Description
Healthy & Creamy Tuscan Salmon Pasta combines flaky salmon, tender pasta, and a garlicky, spinach- and tomato-studded cream sauce for an elegant yet easy weeknight meal.
Ingredients
- 12 oz pasta (fettuccine, linguine, or whole-grain)
- 1 lb salmon fillets (center-cut, skinless)
- 2 tbsp olive oil
- 4 cloves garlic, minced
- 1 cup cherry or grape tomatoes, halved
- 1/2 cup sundried tomatoes, sliced
- 2 cups baby spinach
- 1 cup low-fat cream or half-and-half (or coconut milk for dairy-free)
- 1/2 cup freshly grated Parmesan cheese (or vegan alternative)
- 1 tsp lemon zest
- 2 tbsp lemon juice
- 1/4 tsp crushed red pepper flakes (optional)
- Salt and freshly ground black pepper, to taste
- Fresh basil leaves, for garnish
Instructions
- Season salmon with salt and pepper. Heat olive oil in a large skillet over medium-high heat. Sear salmon 3–4 minutes per side until golden and flaky. Transfer to a plate.
- Meanwhile, cook pasta in salted boiling water until al dente. Reserve 1 cup pasta water, then drain.
- In the same skillet (add oil if needed), sauté garlic over medium heat until fragrant.
- Add cherry tomatoes and sundried tomatoes, cooking until tomatoes soften and release juices (2–3 minutes).
- Pour in cream, Parmesan, lemon zest, lemon juice, crushed red pepper, salt, and pepper. Stir until sauce is smooth.
- Fold in spinach and cook until wilted.
- Add drained pasta and toss with sauce, using reserved pasta water to adjust consistency.
- Flake salmon into large chunks and gently fold into the pasta.
- Remove from heat. Taste and adjust seasoning. Serve immediately, garnished with fresh basil and extra Parmesan.
Notes
- Garnish with extra Parmesan, basil leaves, and freshly ground black pepper.
- Pair with a crisp arugula salad, roasted asparagus, or crusty whole-grain bread.
- Twirl pasta into nests for restaurant-style plating or serve family-style in a large bowl.
- Store leftovers in an airtight container for up to 2 days. Reheat gently with added cream or water to loosen sauce.
- Freeze portions (without pasta) up to 1 month; thaw overnight before reheating.

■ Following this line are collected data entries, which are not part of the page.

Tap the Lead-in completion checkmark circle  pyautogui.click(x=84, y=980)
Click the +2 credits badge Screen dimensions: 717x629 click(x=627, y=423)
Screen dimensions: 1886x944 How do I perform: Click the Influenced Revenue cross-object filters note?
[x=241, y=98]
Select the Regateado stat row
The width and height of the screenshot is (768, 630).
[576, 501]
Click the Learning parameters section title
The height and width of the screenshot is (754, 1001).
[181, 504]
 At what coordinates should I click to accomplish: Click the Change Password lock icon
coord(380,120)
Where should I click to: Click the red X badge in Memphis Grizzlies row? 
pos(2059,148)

- Use thawed, patted-dry salmon if using frozen. For dairy-free, substitute coconut milk and vegan cheese or nutritional yeast.
- Any long or short pasta shapes work; adjust cooking time accordingly.
- Skip crushed red pepper for a milder version, or add more to up the heat.
- Prep salmon and sauce ahead for quick assembly—heat pasta and combine in under 10 minutes.